The canine indignities of Wiener-Dog
The conceit could easily be that of a live-action Disney movie — a series of short vignettes reveals the impact a sweet female dachshund has on her lonely, sad, and lovelorn owners — until you find out it’s a movie directed by Todd Solondz, at which point any hope you had of decency is likely stripped away. In its place are 90 minutes of excruciating meditations on loss, death (a sweet young boy who has survived cancer is told that his dog was probably cremated), more loss and death (a not-so-sweet old lady sees her beloved dog squashed to bits by a seemingly endless parade of cars), and, most trenchant of all, Solondz’s disillusionment with Hollywood (a depressed screenwriter straps a bomb to his wiener dog and blows up his film school).
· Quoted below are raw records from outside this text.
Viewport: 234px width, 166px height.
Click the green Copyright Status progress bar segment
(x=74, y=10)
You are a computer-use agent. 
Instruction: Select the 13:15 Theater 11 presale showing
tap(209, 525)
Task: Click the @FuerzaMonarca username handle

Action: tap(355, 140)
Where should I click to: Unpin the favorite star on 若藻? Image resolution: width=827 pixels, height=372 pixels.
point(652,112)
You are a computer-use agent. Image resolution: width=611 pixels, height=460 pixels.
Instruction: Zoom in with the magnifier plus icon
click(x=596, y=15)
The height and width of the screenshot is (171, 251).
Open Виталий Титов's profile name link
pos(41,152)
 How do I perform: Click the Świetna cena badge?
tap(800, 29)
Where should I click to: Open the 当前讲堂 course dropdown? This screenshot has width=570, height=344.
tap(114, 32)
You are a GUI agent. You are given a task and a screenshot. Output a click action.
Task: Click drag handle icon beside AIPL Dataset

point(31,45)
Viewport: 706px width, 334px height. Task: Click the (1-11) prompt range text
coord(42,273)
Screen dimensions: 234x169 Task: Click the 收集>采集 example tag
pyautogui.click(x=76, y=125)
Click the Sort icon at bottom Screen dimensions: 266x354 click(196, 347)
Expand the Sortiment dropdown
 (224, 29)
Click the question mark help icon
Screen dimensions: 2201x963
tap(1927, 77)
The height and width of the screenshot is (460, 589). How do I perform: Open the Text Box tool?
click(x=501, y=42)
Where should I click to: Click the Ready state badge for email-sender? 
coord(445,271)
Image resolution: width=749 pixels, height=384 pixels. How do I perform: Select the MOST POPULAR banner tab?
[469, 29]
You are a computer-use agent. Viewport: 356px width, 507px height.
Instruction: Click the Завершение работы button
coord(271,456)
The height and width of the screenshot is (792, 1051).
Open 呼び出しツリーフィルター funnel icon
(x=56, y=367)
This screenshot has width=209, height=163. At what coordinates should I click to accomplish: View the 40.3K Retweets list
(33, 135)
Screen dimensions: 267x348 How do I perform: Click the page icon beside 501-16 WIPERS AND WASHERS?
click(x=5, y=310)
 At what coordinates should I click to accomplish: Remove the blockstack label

Thanks, Todd, for keeping it real!
Natasha Lyonne has the grossest birth ever in Antibirth
A lot of weird shit starts happening to Lyonne's Antibirth character, Lou, after she blacks out at a warehouse rager in her desolate trailer-park town and wakes up with her “titties hurting.” Medically speaking, she can't be pregnant, but she's exhibiting all the signs, along with pus-filled feet and the grossest distended belly you've ever seen. But of all the things in this movie that might make you upchuck, it's probably the part where [SPOILER ALERT] she gives birth to a full-grown, snarling, humanlike head, followed by his headless, man-size body, which follows instinct and protects its mama. "That is actually what I feel like actual childbirth is like," Lyonne told Vulture. "Ahhhh!!! This 18-year-old, six-foot creature just came out of me. I’m not taking care of this thing! But that’s just me."